Maskat – in der Hauptstadt des Sultanats Oman beginnt eine Reise oftmals. Es sei vorweggenommen: Wenngleich es sich um eines der wohl würzigsten Fleckchen der Erde handelt, hat der Name mit der Muskatnuss so wenig zu tun wie eine Daunenjacke mit Dünen – sie wächst hier nicht einmal. Dafür spriesst in den Oasen so gut wie alles andere von Datteln bis Granatäpfeln. Frei übersetzt bedeutet Maskat «Ort zum Ankern», was auf die Lage in der wettergeschützten Bucht hinweist.
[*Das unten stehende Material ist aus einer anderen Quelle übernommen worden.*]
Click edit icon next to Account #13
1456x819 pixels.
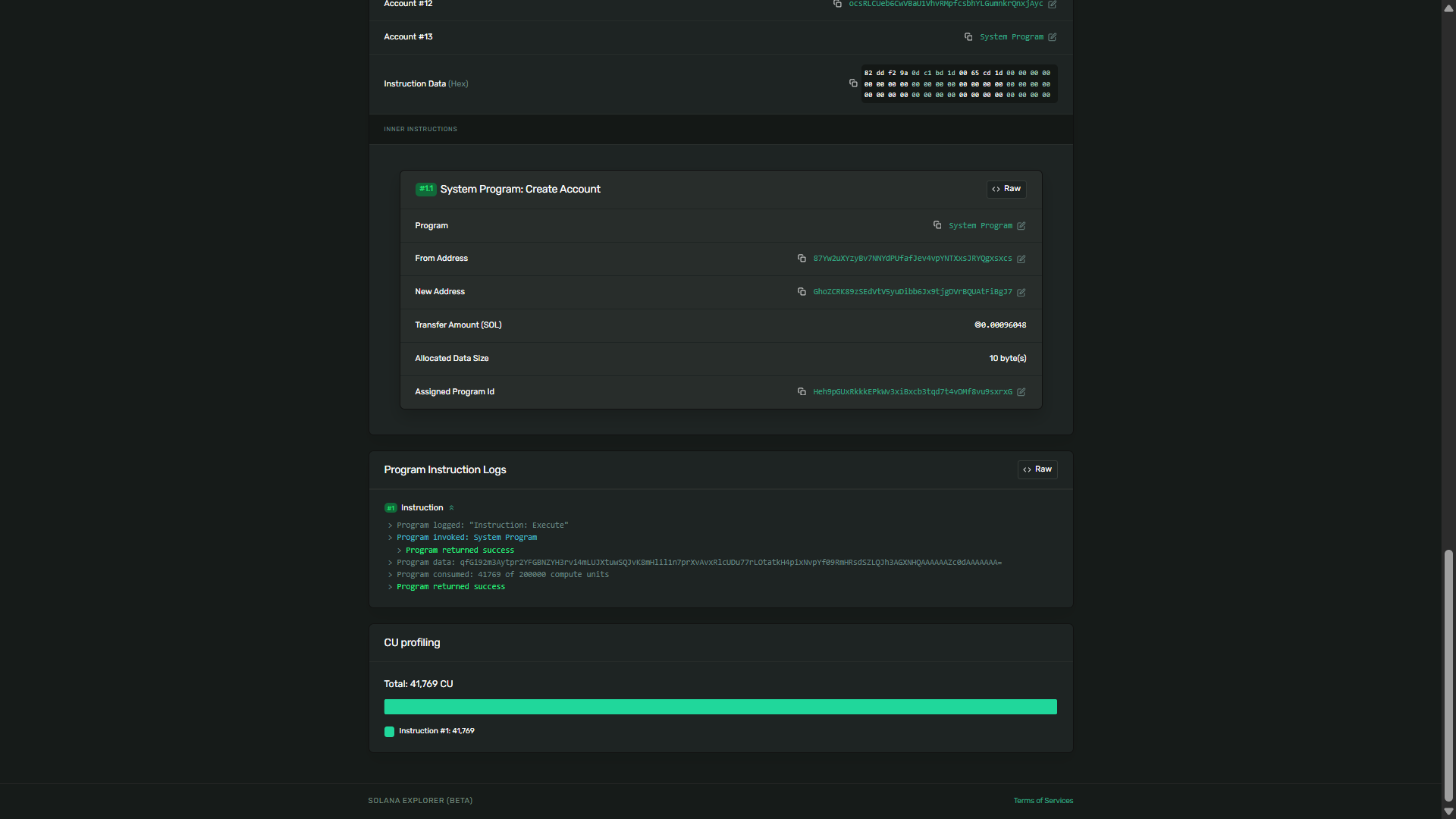[x=1053, y=37]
Es sind nicht Hochhäuser, die sich hier im Nordosten des Landes gegen den Himmel stemmen, sondern sanfte sandfarbene Hügel, gut proportionierte Gebäude, Paläste und Moscheen, wie etwa die Grosse Sultan Qaboos Moschee, für deren Beschreibung gar «monumental» beinahe marginalisierend wirkt; angefangen bei den drei Hauptschiffen und fünf Minaretten, über den 14 Meter langen Kristallleuchter hin zum weltweit zweitgrössten Perserteppich, der 21 Tonnen wiegt und handgeknüpft ist.

Maskat erstreckt sich heute über 65 Kilometer entlang der Küste. Das war nicht immer so, denn einst gab es nur den historischen Altstadtkern auf drei Quadratkilometern. Im von Mauern umgegebenen «Old Muscat» liegen Museen und die Festungen Mirani und Jalani. Prunkstück des Stadtteils ist unbestritten der Al Alam-Palast des Sultans, der einen in andächtiges Staunen versetzen, ungeachtet dessen, wie laut die Möwen gerade krächzen mögen: In der Nachmittagssonne scheint die blau-weissgoldene Fassade umso satter und die Schatten wirken umso kontrastreicher.

Wahrzeichen Maskats: die Grosse Sultan Qaboos Moschee. © Ministry of Heritage & Tourism Sultanate of Oman

Gedächtnis aus Gold und Gewürzen

In der benachbarten Bucht reihen sich am Hafen von Muttrah elegante Villen mit kunstvoll geschnitzten Balkonen aus dem 18. Jahrhundert an eine Uferstrasse über drei Kilometer. Zwischen dem kleinen Fischereihafen, dem Duft von Gewürzen – der ohnehin allgegenwärtig ist – und dem geschäftigen Gewusel im Souk zeigt sich Maskat von seiner lebendigsten Seite. Es wird gefeilscht, gewogen, gestickt und geschmiedet. Hier liegt das wirtschaftliche Herz der Hauptstadt und damit auch der wahrscheinlich umfangreichste Souk der Arabischen Halbinsel. Der «Muttrah Souq», der mit über 200-jähriger Historie als einer der ältesten Märkte in Oman gilt, zieht einen an – und lässt einen nicht so schnell wieder los: Man findet sich wieder in einem duftenden Labyrinth aus Gewürzen, Parfumessenzen, bunt gemusterten Stoffen sowie Süsswaren und glänzendem Silberschmuck. Irgendwo zwischen den Lachern und dem Stimmengewirr hämmert ein Schmied rhythmisch an der gebogenen Klinge eines «Khanjar», des traditionellen omanischen Dolchs. Rund um die Waren und Werkstätten zischt und funkelt es, als hätte man versucht, das reiche kulturelle Erbe des Sultanats an einer Stelle abzubilden.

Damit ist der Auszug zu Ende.